Uno dei temi centrali è quello della rinascita infatti! Il mutar pelle per manifestare l'Essere.

Secondo la successiva prospettiva di tipo letterario-magico-mitologico c'è da confermare il fatto che l'opera è ricca di risonanze simboliche, sia classiche che medioevali.

Ad esempio il "pescatore verde" ricorda molto Polifemo (la vita selvaggia e asociale nella sua brutalità e unidimensionalità elementare), il burattino si mette gli zecchini sotto la lingua quando corre nella notte e ciò ricorda immediatamente l'obolo a Caronte (e questo ci conferma come un altro tema essenziale sia l'esperienza attiva della morte), il campo dell'inganno della volpe e del gatto si chiama "campo dei miracoli".

Si intende dire che sussistono molti parallelismi e come una rete invisibile ma sensibile di relazioni fra i personaggi e le situazioni che creano un'atmosfera magica e suggestiva. Ad esempio c'è un parallelismo fra l'oscurità della selva dove vive la Fatina e l'oscurità del ventre del pesce: due notti rischiarate da una luce magica!

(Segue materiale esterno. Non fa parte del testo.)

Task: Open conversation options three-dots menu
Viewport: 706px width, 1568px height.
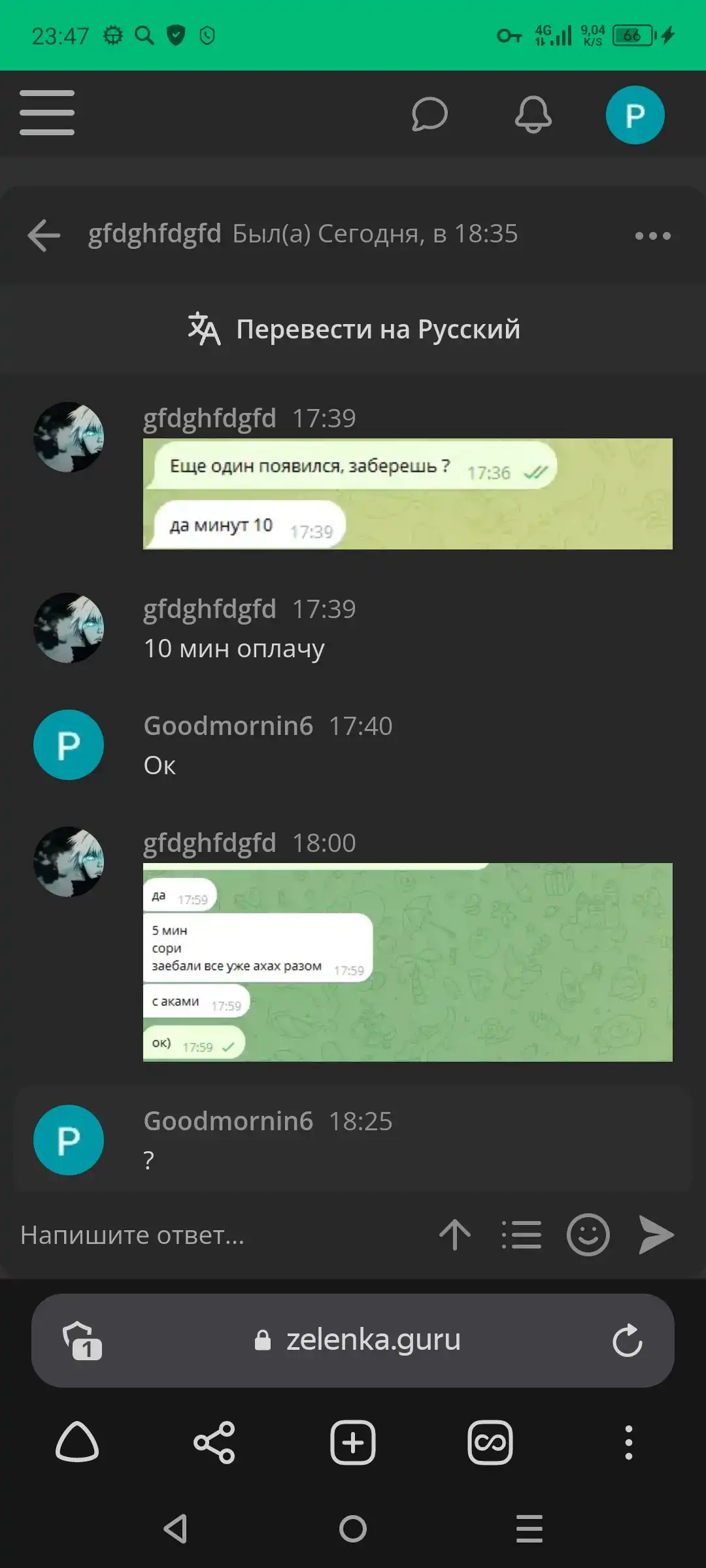Action: coord(653,235)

Infine, sconvolgenti sono le trasformazioni della fata: da bambina-fantasma a bambina sorellina, da donna viva e poi come morta a mamma di Pinocchio.

Altri parallelismi/contrapposizioni sussistono fra mastro ciliegia e il pescatore verde (omicidi per ignoranza) e fra l'omino e Mangiafuoco (il finto buono e il finto cattivo). Ma anche nella scelta dei nomi utilizzati è chiara l'impronta mitologica: da "Melampo" ad "Alidoro" fino alla capra che ricorda quella del monte Ida che allattò Zeus!

Filosoficamente l'opera è tutto un teatro dialettico abilissimo fra il libero arbitrio e il destino, fra la volontà e la necessità, fra il sogno e la vita. Finisce infatti in modo prodigioso: una storia tutta onirica si conclude nell'unico sogno "veramente" raccontato, un sogno teurgico e taumaturgico che libera l'essere dal legno e lo restituisce alla sua vera dimensione. Un sogno che ricorda quelli incubati nei Templi di Asceplio o Demetra.

Dal punto di vista religioso è innegabile che anche in tale dimensione i riscontri sono molteplici e profondi: Geppetto è falegname come Gesù, e lo crea senza una donna. La fata è simile a Maria per il suo intervento provvidenziale e per la sua strumentalità a Geppetto, mentre il pesce è simbolo cristiano e ci ricorda il battesimo e la morte-rinascita.

Dopotutto la storia di Pinocchio è la storia della ribellione e del ritorno al Padre: è un'espansione della parabola del figliuol prodigo.

Pinocchio vive tutti i misteri della salvezza, dal battesimo alla croce: appeso alla quercia grande, attraverso lo Spirito Santo (il Colombo).

Un capolavoro che non stanca mai e che è così grande da poter accogliere le più differenti interpretazioni senza esaurirle.